Survey offers guidance in choosing hospitalsJanuary 14, 2011 1:43 PM
by Zak Kozuchowski
No longer will Virginians have to rely on word of mouth in choosing a hospital.
A 2009 survey of patient satisfaction at Virginia hospitals is available through Virginia Health Information (VHI), a nonprofit organization whose website is http://www.vhi.org. The survey shows that patient satisfaction in Virginia is similar to U.S. national averages.
The study is based on at least 300 completed surveys from a random sample of recently discharged patients at each hospital. They were asked to give the hospital an overall rating and also rate it on cleanliness and communication with patients. In addition, patients were asked it they would recommend the hospital to others.
Winchester Medical Center was the most recommended hospital, with 86 percent of patients saying that they would “definitely” recommend it to friends and family. Sixty-six percent of Virginia hospitals were recommended highly by patients, three percentage points lower than the national average of 69 percent. Danville Regional Medical Center received the least favorable review, with only 46 percent of patients saying that they definitely would recommend it. Another 42 percent said they would “probably” recommend the hospital.
Winchester Medical Center also tied Bon Secours St. Francis Medical Center, a 5-year-old facility in Chesterfield County, for the highest satisfaction ratings of any Virginia hospital overall. Seventy-eight percent of patients rated the two hospitals as a 9 or 10 out of 10. Of the 74 hospitals that were rated in the category, 30 hospitals were equal to or above the U.S. average of 66 percent of patients giving their hospital a 9 or 10.
Twin County Regional Hospital in Galax topped the list for clean patient rooms and bathrooms, with 84 percent of respondents saying the areas were always clean. Buchanan General Hospital, located in Grundy, scored the highest in a category that rated doctor communication with patients, 88 percent.

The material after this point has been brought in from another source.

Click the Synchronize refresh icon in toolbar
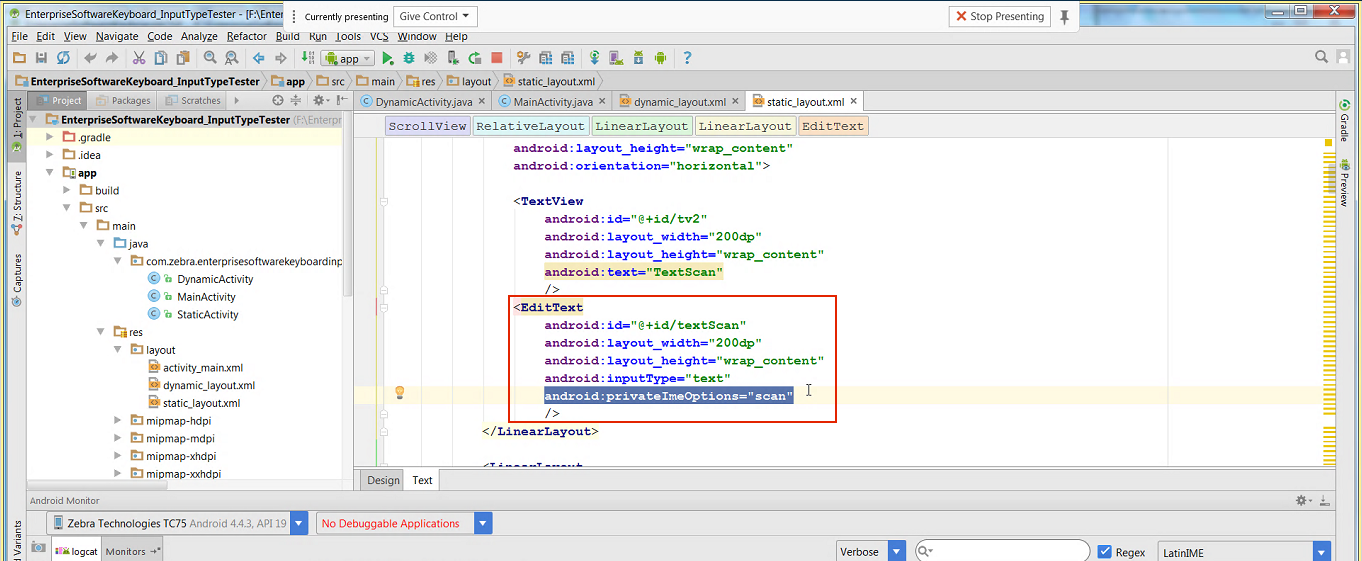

The survey is called the Hospital Consumer Assessment of Healthcare Providers and Systems (HCAHPS). The national survey of hospital patients was created to report the patient’s perspective of hospital care. Results are updated quarterly. Michael Lundberg, VHI’s executive director, says consumers can use VHI’s hospital satisfaction ratings along with its cardiac- and obstetric-care quality report to compare and choose Virginia hospitals.
Development of the survey was funded by the federal government’s Centers for Medicare & Medicaid Services (CMS) and the Agency for Healthcare Research and Quality (AHRQ). Short-term, acute-care, non-specialty hospitals participate in the survey. Specialty hospitals and children’s hospitals are not included. The survey rates only hospital care of adults.
Since 2004, Virginia Business has been using VHI’s reports to track the state’s top hospitals based on volume of patient discharges on a 31 service lines, such as invasive cardiology, orthopedic surgery and urology.
The hospitals are divided into five regions: central, eastern, northern, northwest and southwest. They are ranked on their percentage of total patient discharges for a service line in each region of the state. For example, under the Cardiology-Invasive chart on page 47, CJW Medical Center had 1,263 patient discharges in 2009. That represented 20.51 percent of the discharges in the central region that year.
The General Assembly established Virginia Health Information in 1993 to gather health data.